Yes, absolutely correct.
you only store markdown content, serve it to clients and DOMPurify.sanitize(marked(markdown, {sanitize: true}) in the browser.
That's what I'd like to do if you guys feel it's secure, as it only involves storing the original data and leaving the rest client-side.
Less storage space, less server CPU. Win-win right?!
That's what I'd like to do if you guys feel it's secure
I'd recommend you consider the WebWorker-based approach I suggested above. Does it seem feasible for you?
That ensures that if we slip up and let a REDOS issue through, your clients can't be attacked by a malicious profile.
@davisjam Can you add a web worker example to the docs?
@styfle Good idea.
In the interest of laziness, @oasiz any chance that:
If so I'll wait and use you as an example. Free advertising!
@davisjam Yes I will be implementing whatever is necessary in order to secure the app, so I'll be happy to help in any way I can. Always like a bit of free advertising!

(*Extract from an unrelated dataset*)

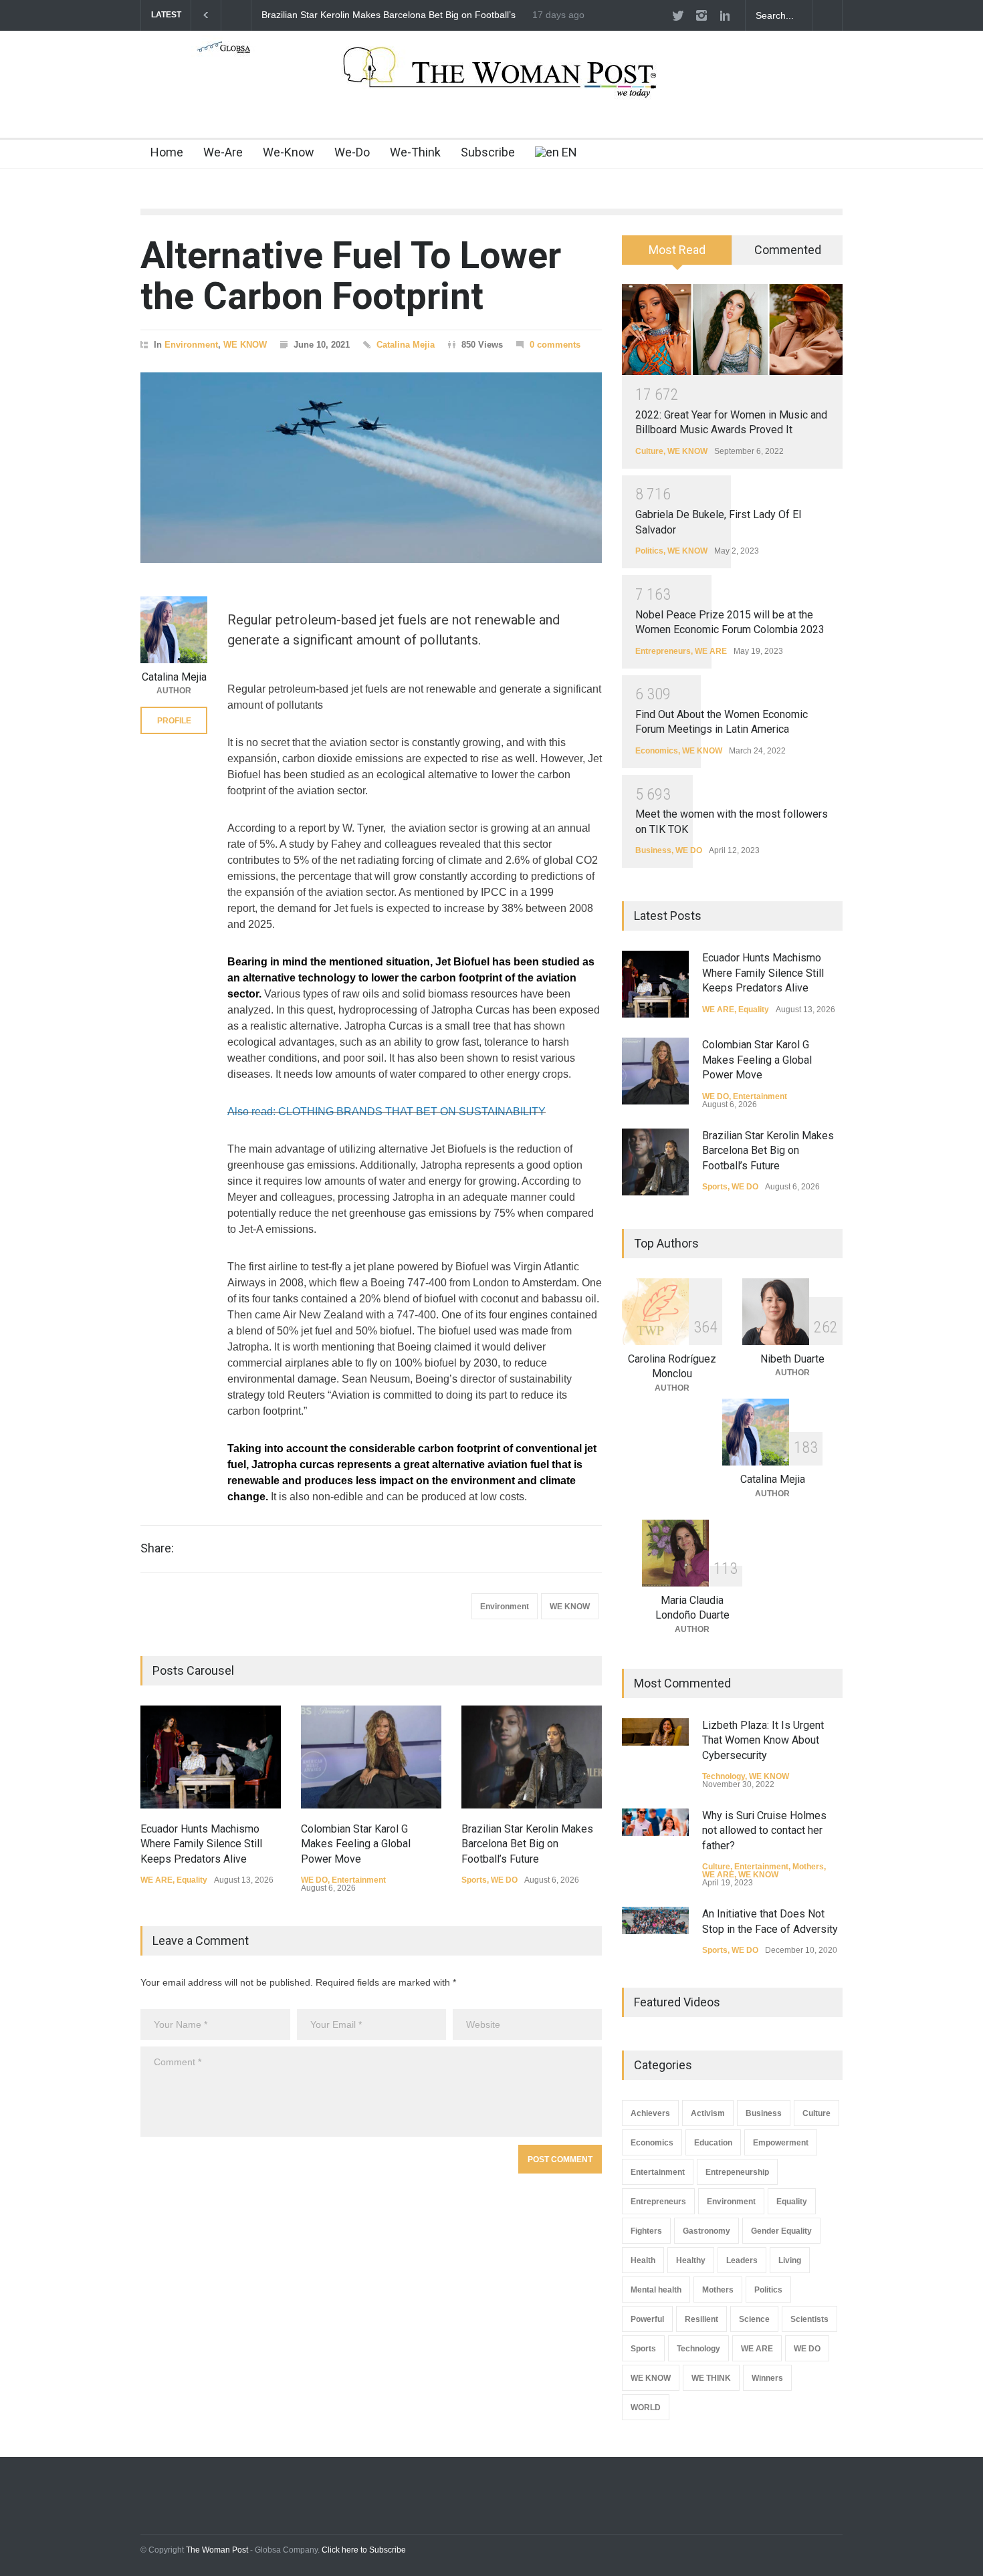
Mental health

Hopefully this won't be a problem, but the site I'm working on isn't currently open to the public - although I'm hoping to release a basic version in a couple of weeks or less.
I've never used WebWorkers, so looking forward to learning something new :-)
@oasiz Are you still interested in adding WebWorkers to the docs?
I am googling how to use DOMPurify with marked and found this issue. Shouldn't DOMPurify.sanitize(marked(markdown, {sanitize: true})) be DOMPurify.sanitize(marked(markdown))? Because {sanitize: true} will convert < to <, and DOMPurify.sanitize should take a dirty HTML as the argument. Thanks.
Please ignore my last comment. I was wrong. It's right to have {sanitize: true} for this issue. The reason why I thought {sanitize: true} was not right is because my project allows other html tags such as <center>. That's why I don't have this {sanitize: true}, but it's not the situation in this issue. Sorry about that.
There is a PR to add web workers and node worker threads to the docs #1432
The PR is just waiting for worker threads to be stable in node.